Around this time last year (November 2021) we discussed the challenges that are linked to the evaluation of captions generated by the use of Automatic Speech Recognition (ASR) in two blogs ‘Collaboration and Captioning’ and ‘Transcripts from Captions?’

We mentioned other methods in comparison to word error rates where any mistakes in the caption are caught and provided as a percentage. This does not take into account how much is actually understandable or whether the output would make sense if it was translated or even used in a transcript.

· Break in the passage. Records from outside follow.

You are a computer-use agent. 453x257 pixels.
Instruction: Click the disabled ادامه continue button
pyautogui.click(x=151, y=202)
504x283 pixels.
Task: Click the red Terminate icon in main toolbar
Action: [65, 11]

“Word Error Rate (WER) is a common metric for measuring speech-to-text accuracy of automatic speech recognition (ASR) systems. Microsoft claims to have a word error rate of 5.1%. Google boasts a WER of 4.9%. For comparison, human transcriptionists average a word error rate of 4%. “

Does Word Error Rate Matter? HELENA CHEN Jan 2021

Helena Chen in her blog goes on to explain how to calculate WER

Word Error Rate = (Substitutions + Insertions + Deletions) / Number of Words Spoken

Where errors are:

  • Substitution: when a word is replaced (for example, “shipping” is transcribed as “sipping”)
  • Insertion: when a word is added that wasn’t said (for example, “hostess” is transcribed as “host is”)
  • Deletion: when a word is omitted from the transcript (for example, “get it done” is transcribed as “get done”)”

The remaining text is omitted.